# Preference Alignment with Odds Ratio Preference Optimization (ORPO)

This notebook will guide you through the process of fine-tuning a language model using Odds Ratio Preference Optimization (ORPO). We will use the SmolLM2-135M model which has **not** been through SFT training, so it is not compatible with DPO. This means, you cannot use the model you trained in [1_instruction_tuning](../../1_instruction_tuning/notebooks/sft_finetuning_example.ipynb).
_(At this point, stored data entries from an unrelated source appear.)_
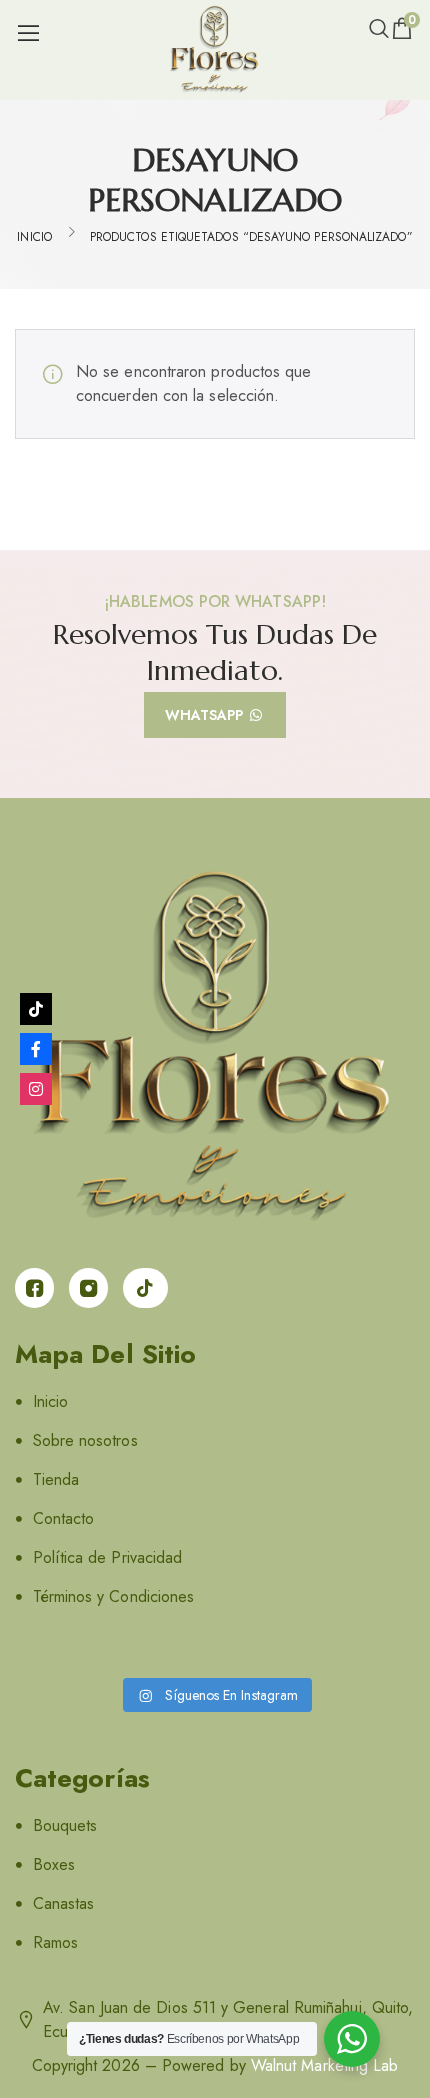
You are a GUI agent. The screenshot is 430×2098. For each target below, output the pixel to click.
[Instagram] (36, 1089)
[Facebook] (36, 1049)
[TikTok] (36, 1009)
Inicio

<div style='background-color: lightblue; padding: 10px; border-radius: 5px; margin-bottom: 20px; color:black'>
     <h2 style='margin: 0;color:blue'>Exercise: Aligning SmolLM2 with ORPOTrainer</h2>
     <p>Take a dataset from the Hugging Face hub and align a model on it. </p>
     <p><b>Difficulty Levels</b></p>
     <p>🐢 Use the `trl-lib/ultrafeedback_binarized` dataset</p>
     <p>🐕 Try out the `argilla/ultrafeedback-binarized-preferences` dataset</p>
     <p>🦁 Try on a subset of mlabonne's `orpo-dpo-mix-40k` dataset</p>
</div>



## Import libraries


In [4]:
# Install the requirements in Google Colab
!pip install transformers datasets trl huggingface_hub



In [2]:
!pip install --upgrade tensorflow transformers trl

Collecting transformers
  Downloading transformers-4.47.1-py3-none-any.whl.metadata (44 kB)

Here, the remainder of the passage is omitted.